A "demissão silenciosa" de Haddad que sobrou para Gleisi Hoffmann
Gleisi está vivendo um dia na pele do colega para entender o que ele passa quando é pressionado por saídas e, ao sair, recebe pauladas de todos.

Parlamentares no Congresso Nacional derrubaram vetos de Lula (PT) e o resultado deve ser um aumento nas contas de luz dos consumidores. Agora, quer adivinhar de onde vieram boa parte dos votos que contrariaram as decisões do presidente e provocaram isso?

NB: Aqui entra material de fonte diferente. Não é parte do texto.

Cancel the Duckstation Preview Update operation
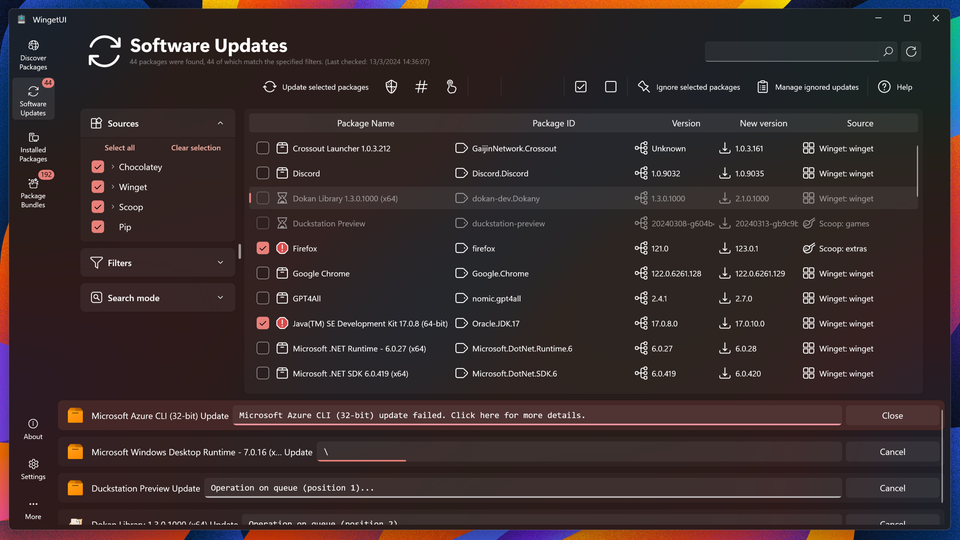 pos(892,488)
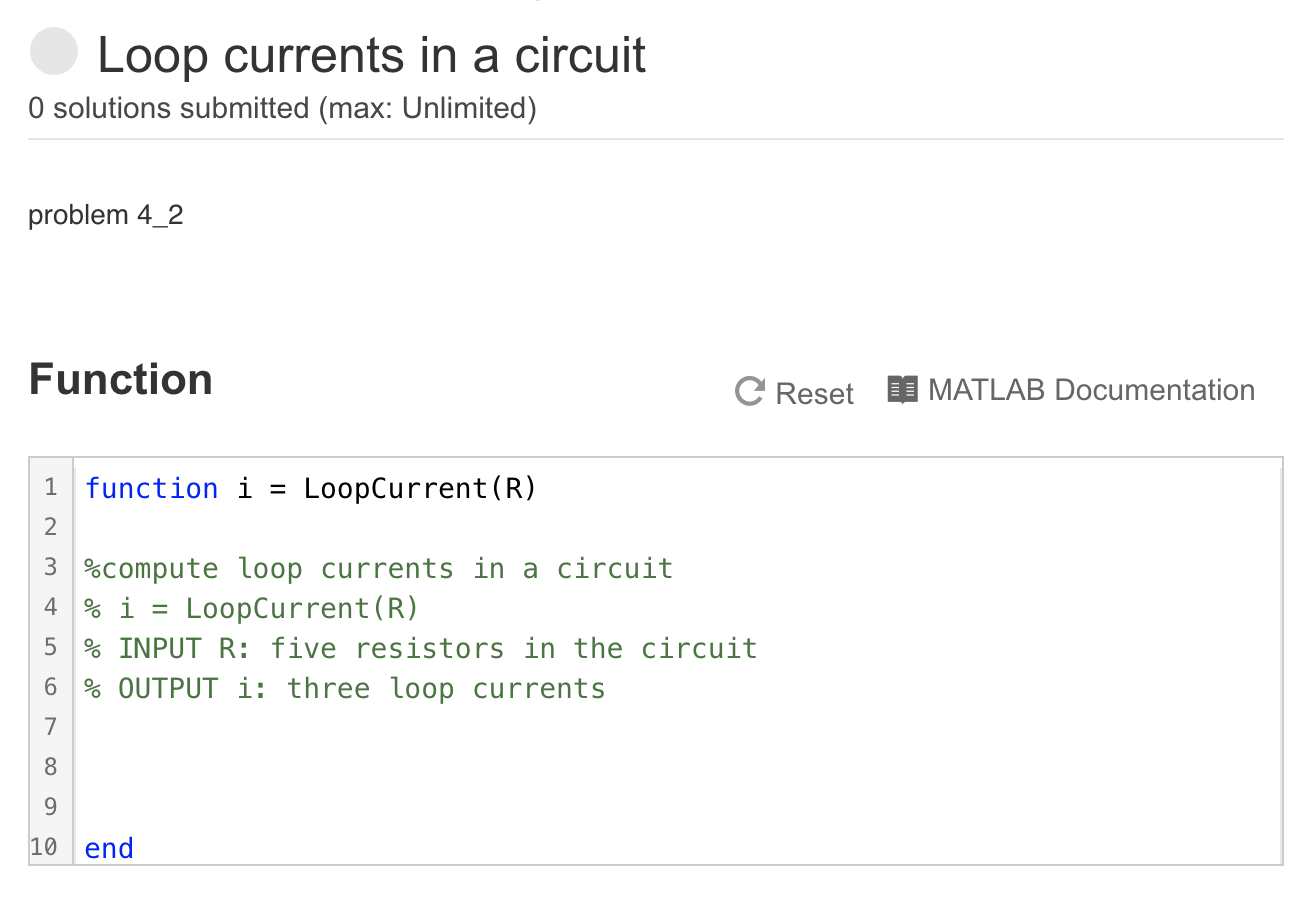The width and height of the screenshot is (1296, 906).
Task: Click the circular Reset arrow icon
Action: click(748, 391)
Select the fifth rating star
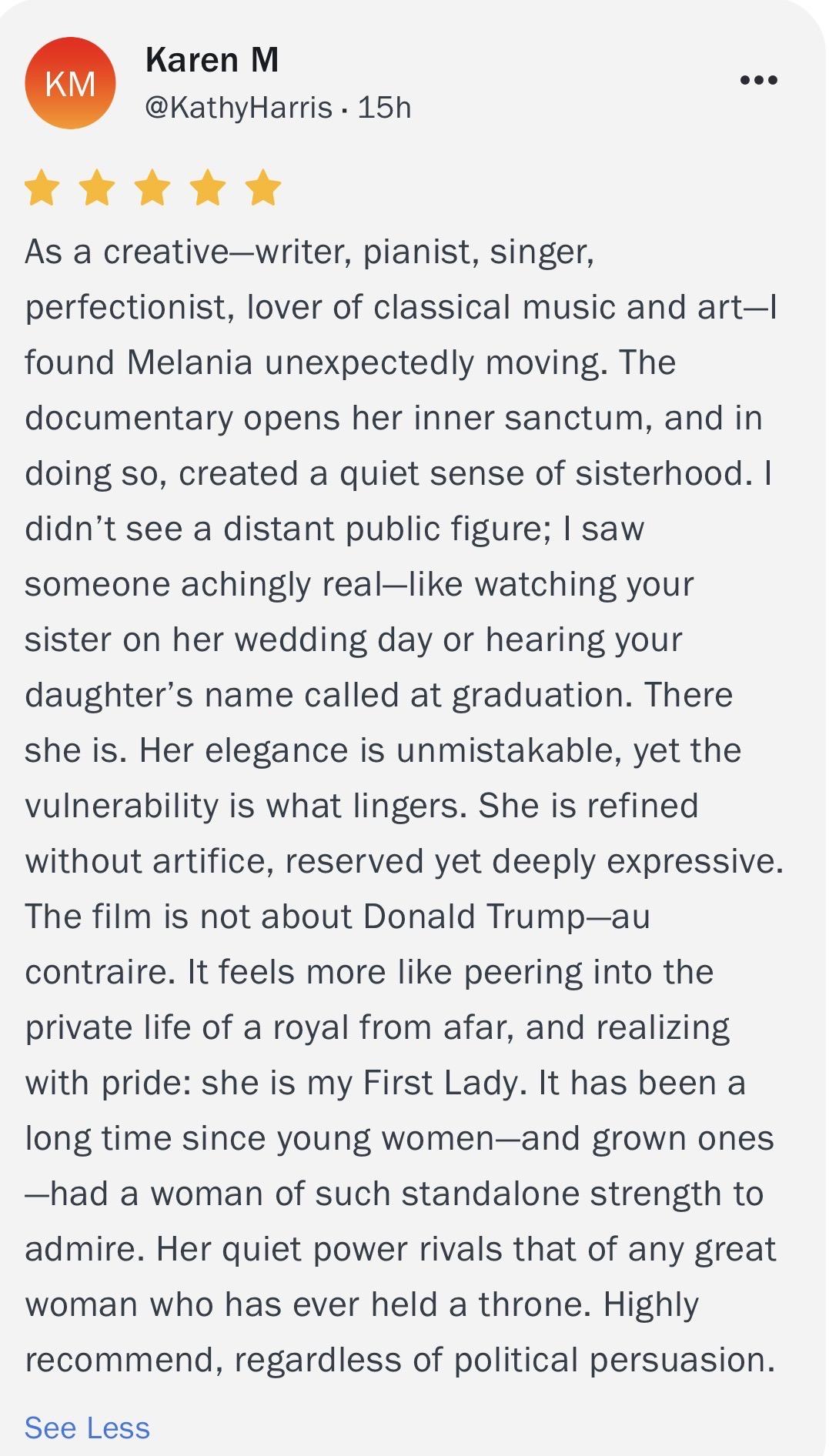The image size is (829, 1456). pyautogui.click(x=264, y=188)
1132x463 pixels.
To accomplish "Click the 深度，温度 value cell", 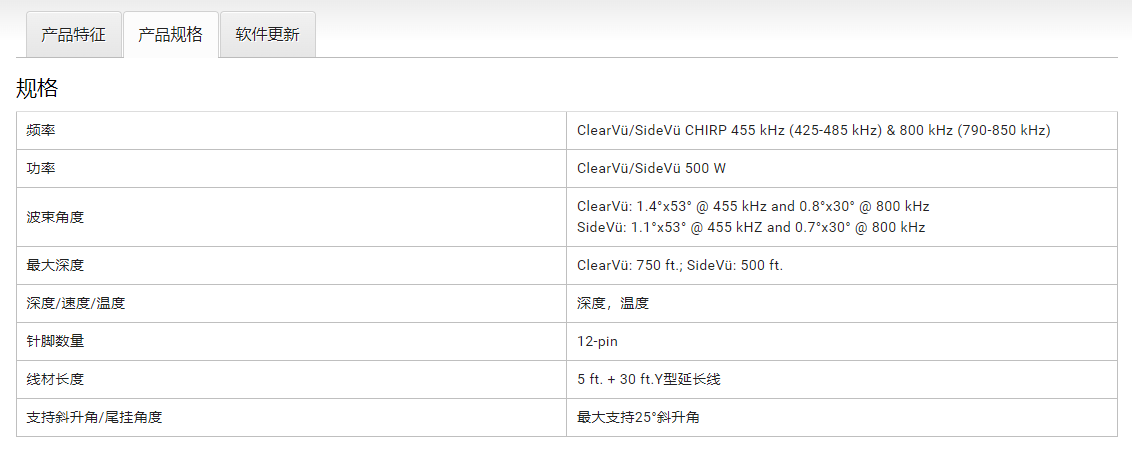I will click(x=613, y=303).
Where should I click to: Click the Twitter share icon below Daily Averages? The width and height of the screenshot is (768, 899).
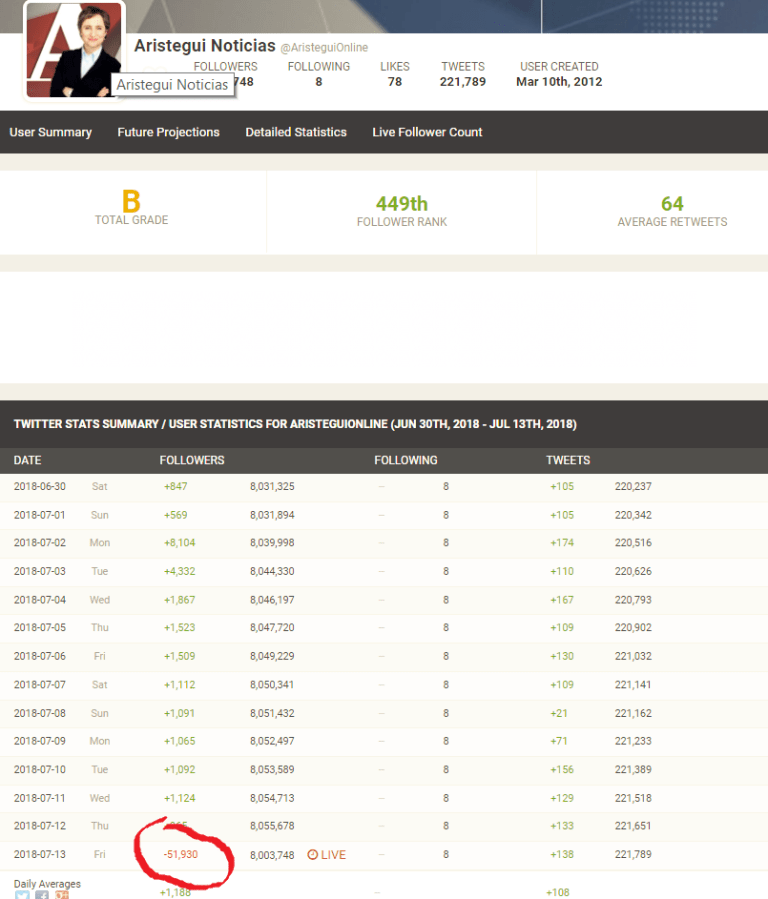(x=22, y=895)
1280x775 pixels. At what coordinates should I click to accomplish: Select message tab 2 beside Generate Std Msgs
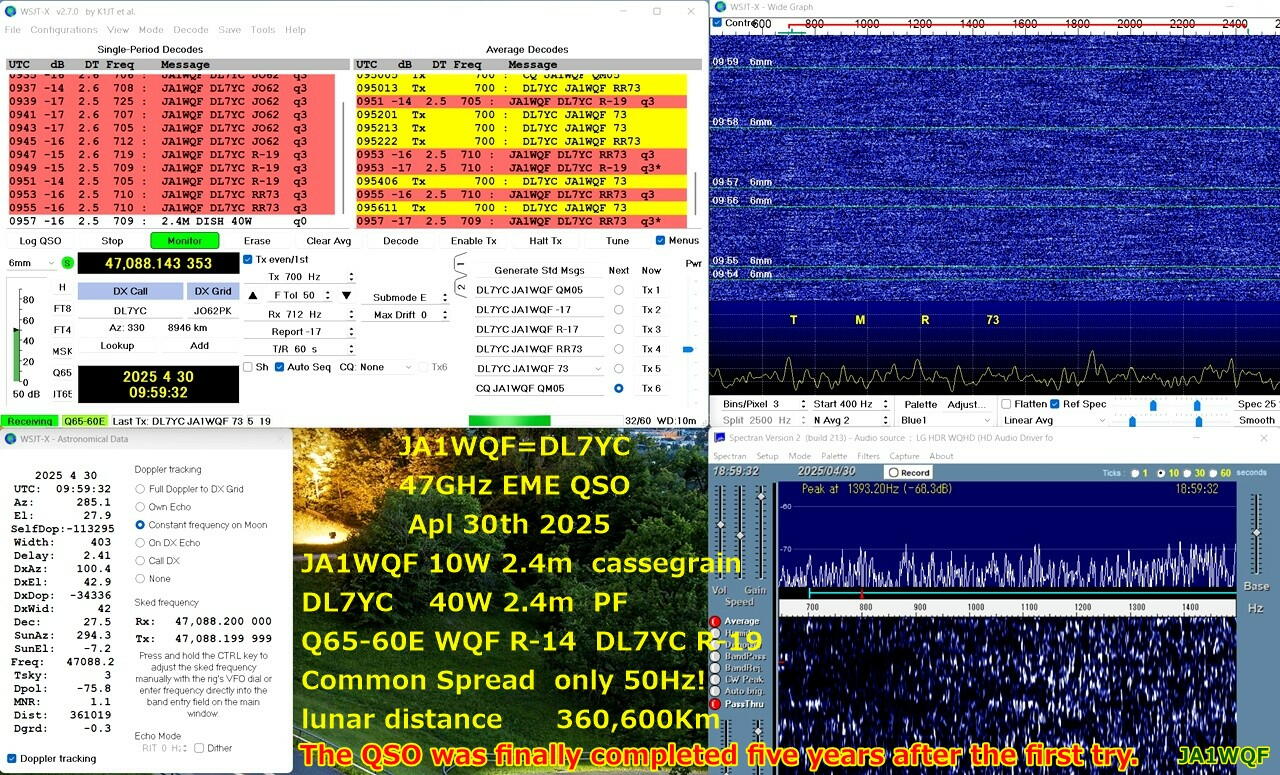point(460,287)
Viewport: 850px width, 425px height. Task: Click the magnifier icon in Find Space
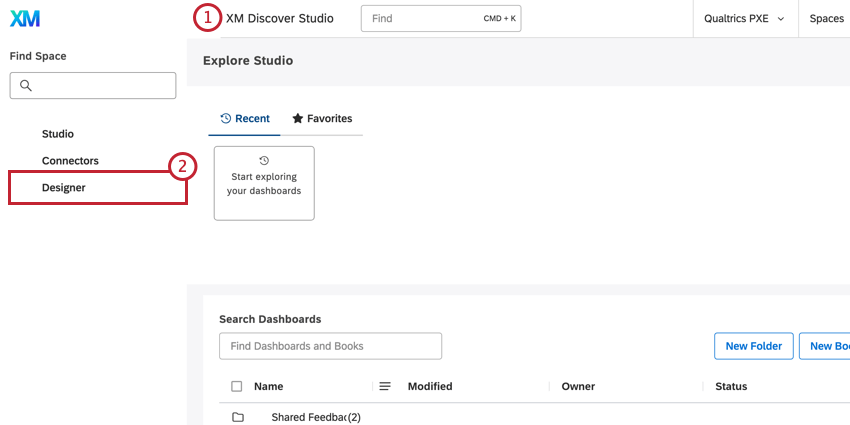coord(26,86)
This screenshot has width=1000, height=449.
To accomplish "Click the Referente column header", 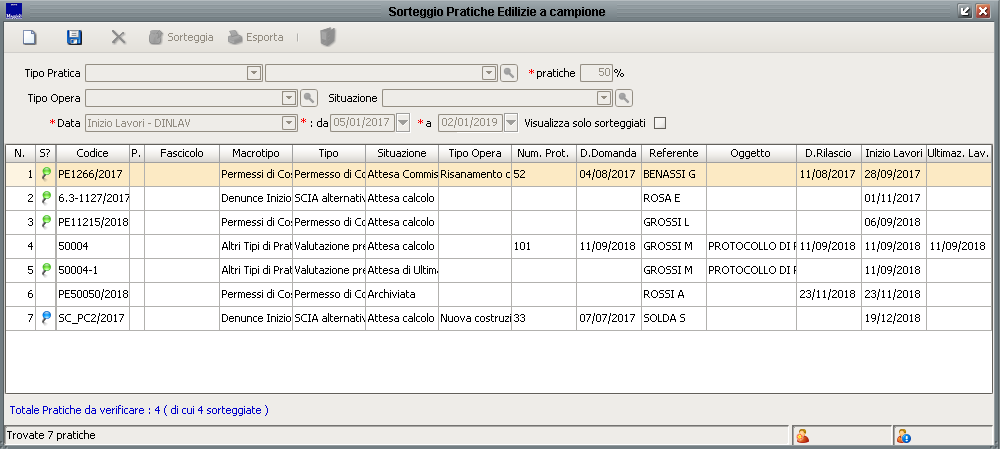I will 673,153.
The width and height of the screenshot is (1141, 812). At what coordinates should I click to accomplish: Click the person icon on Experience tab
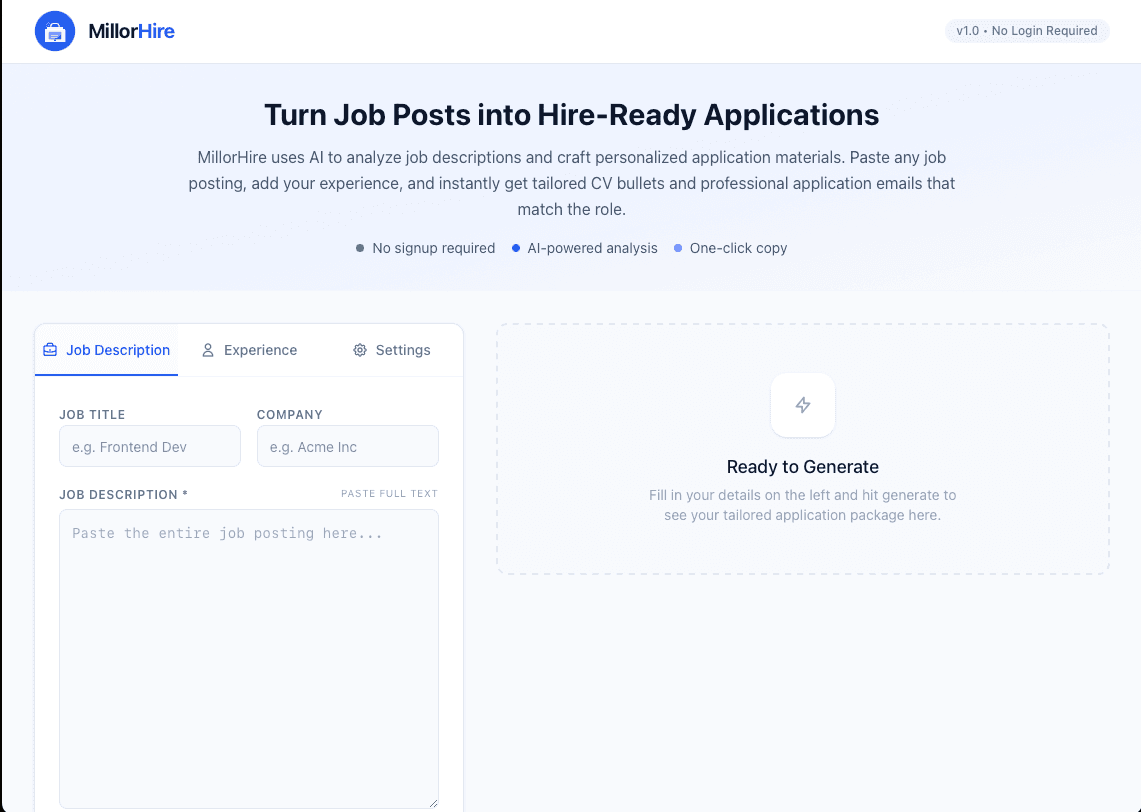click(208, 350)
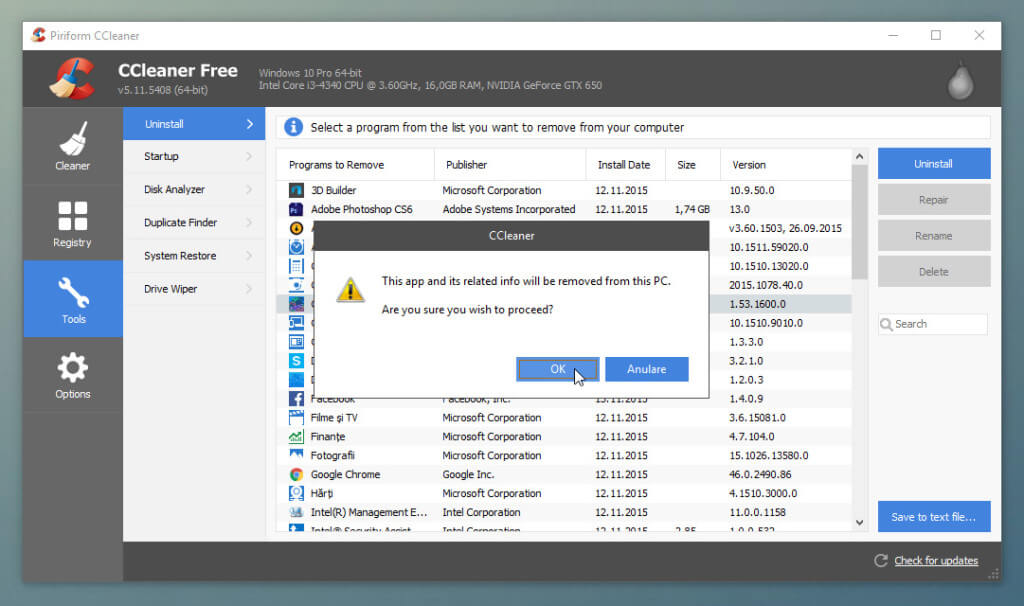1024x606 pixels.
Task: Expand the System Restore chevron arrow
Action: click(249, 256)
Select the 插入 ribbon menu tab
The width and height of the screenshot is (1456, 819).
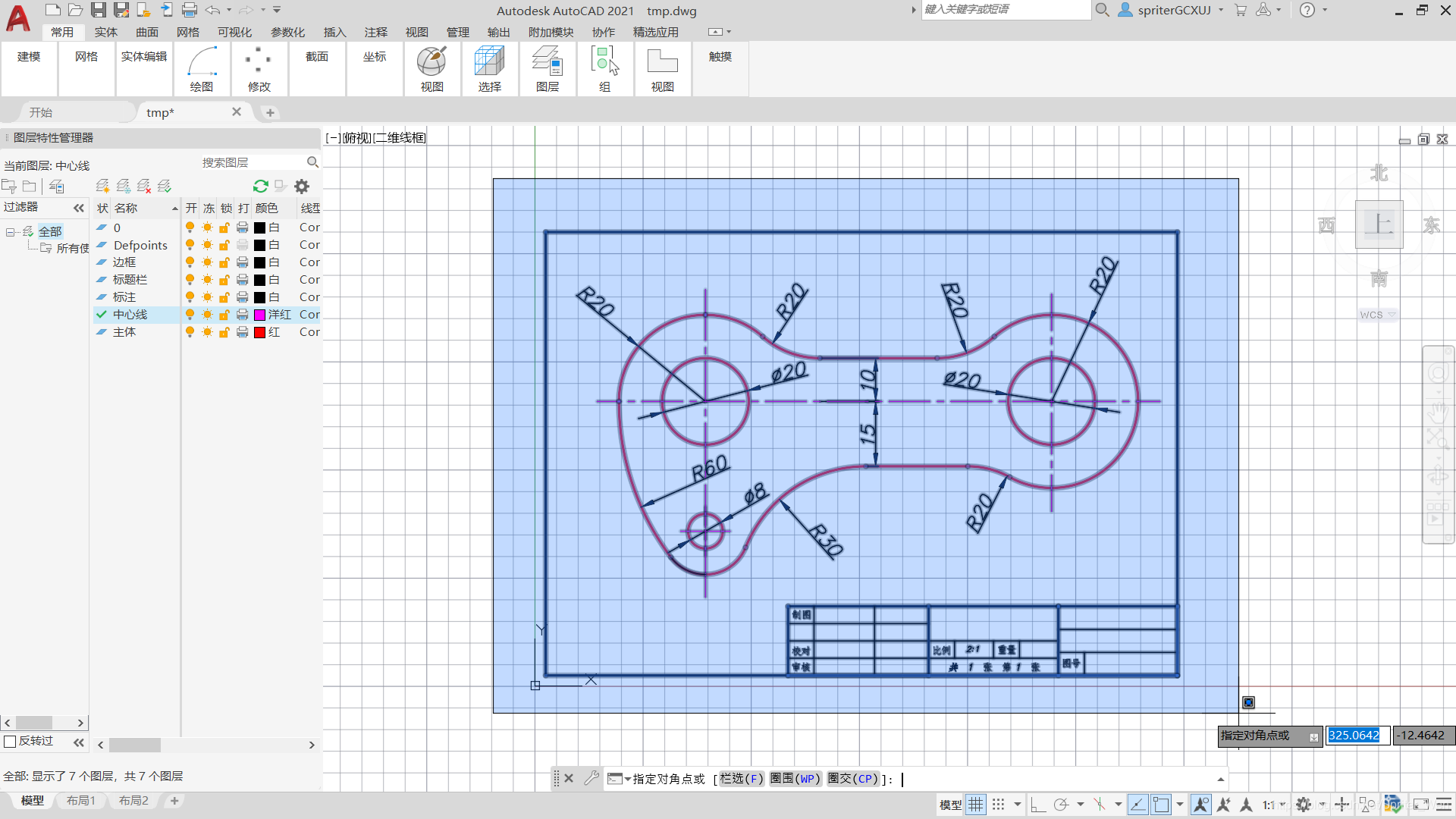point(334,31)
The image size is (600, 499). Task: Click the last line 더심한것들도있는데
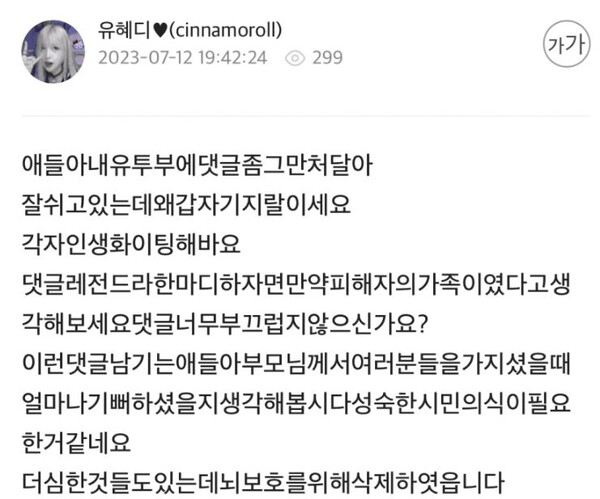(x=263, y=483)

Do próprio PT. É importante entender um contexto que tem a ver com a saída de Haddad, em férias, num momento crítico da relação entre Executivo e Legislativo.
O ministro da Fazenda vinha fazendo um duplo papel em que organizava toda a parte técnica e depois ia discutir os detalhes com o Congresso. Essa atuação, técnica e política, gerava ciúmes entre os petistas que, preocupados em evitar sua ascensão como sucessor de Lula, trabalhavam contra. Gleisi Hoffmann, quando ainda era presidente nacional do PT, era quem mais agia nesse sentido.
Quiet quitting
Depois de muito apanhar, o ministro começou a fazer algo que os jovens da Geração Z chamam de “quiet quitting” ou “demissão silenciosa” numa tradução aproximada do inglês. Na prática, é fazer apenas o estritamente acordado em contrato de trabalho, sem qualquer esforço além do que está registrado como obrigação. É o mínimo necessário para não ter que pedir demissão e nem ser demitido por justa causa.
Só o necessário
Haddad simplesmente cumpriu suas obrigações com os números e saiu de férias. Deixou a política com a equipe política. Inclusive com Gleisi, que hoje cuida da articulação entre Executivo e Legislativo. Foi na esteira dessas negociações que o presidente da Câmara, Hugo Motta (Republicanos), desengavetou os vetos para serem derrubados e fez um acordo com Gleisi. A derrubada dos vetos favorece o lobby do setor elétrico e agrada os parlamentares que se beneficiam desse apoio na Casa.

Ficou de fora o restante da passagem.